You need to log in to create posts and topics. Login · Register

Automatic shutdown of nodes

Testing a cluster of 3 nodes. 2 physical disks, one virtual. Observed a spontaneous shutdown of the physical node. What could be the reason ? Where to dig ? On one note (DELL R530 when loading ACPI error, the second one loads normally) But both are turned off periodically.

This is probably fencing in action, a node being shutdown by other nodes if it does not respond in time to cluster heartbeats. This is done so they can take over resources (ip, disk io) while making sure the original node is not doing any io itself.

You can turn off fencing from maintenance tab to stop this but it is not recommended.

You should find out the root cause of this, ie why the node is not responding to heartbeats, it could be connection errors on backend  interface, hardware errors, or too much load relative to your hardware.

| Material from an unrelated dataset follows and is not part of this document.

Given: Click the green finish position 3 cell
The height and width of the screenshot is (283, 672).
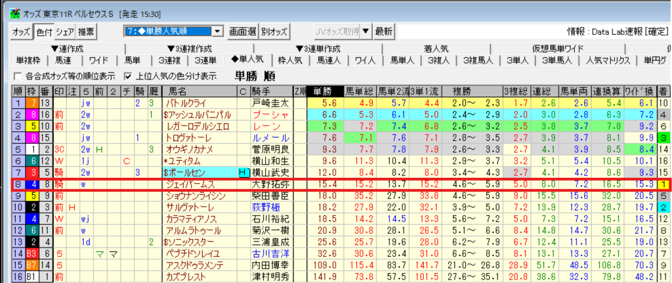Looking at the screenshot, I should point(664,138).
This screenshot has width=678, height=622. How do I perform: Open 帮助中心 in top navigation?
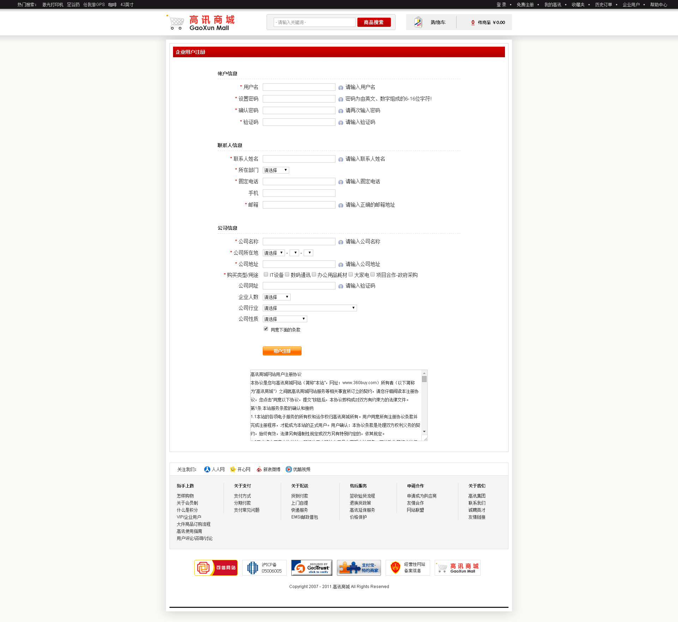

Hi, I had a similar issue in the past, and it was caused by the backend network interface hanging from time to time, due to an IRQ conflict with the SATA controller.

Quote from Ste on May 4, 2020, 12:47 pm

Hi, I had a similar issue in the past, and it was caused by the backend network interface hanging from time to time, due to an IRQ conflict with the SATA controller.

Hi. It seems to be the same for me. And how Did you manage the conflicts ? Did you move your network card to another slot ? I poeticas BIOS but nothing for the IRQ settings have not yet found.

Hi, sorry for the late reply, but that was a faulty motheboard, so we simply replaced it.

Bye.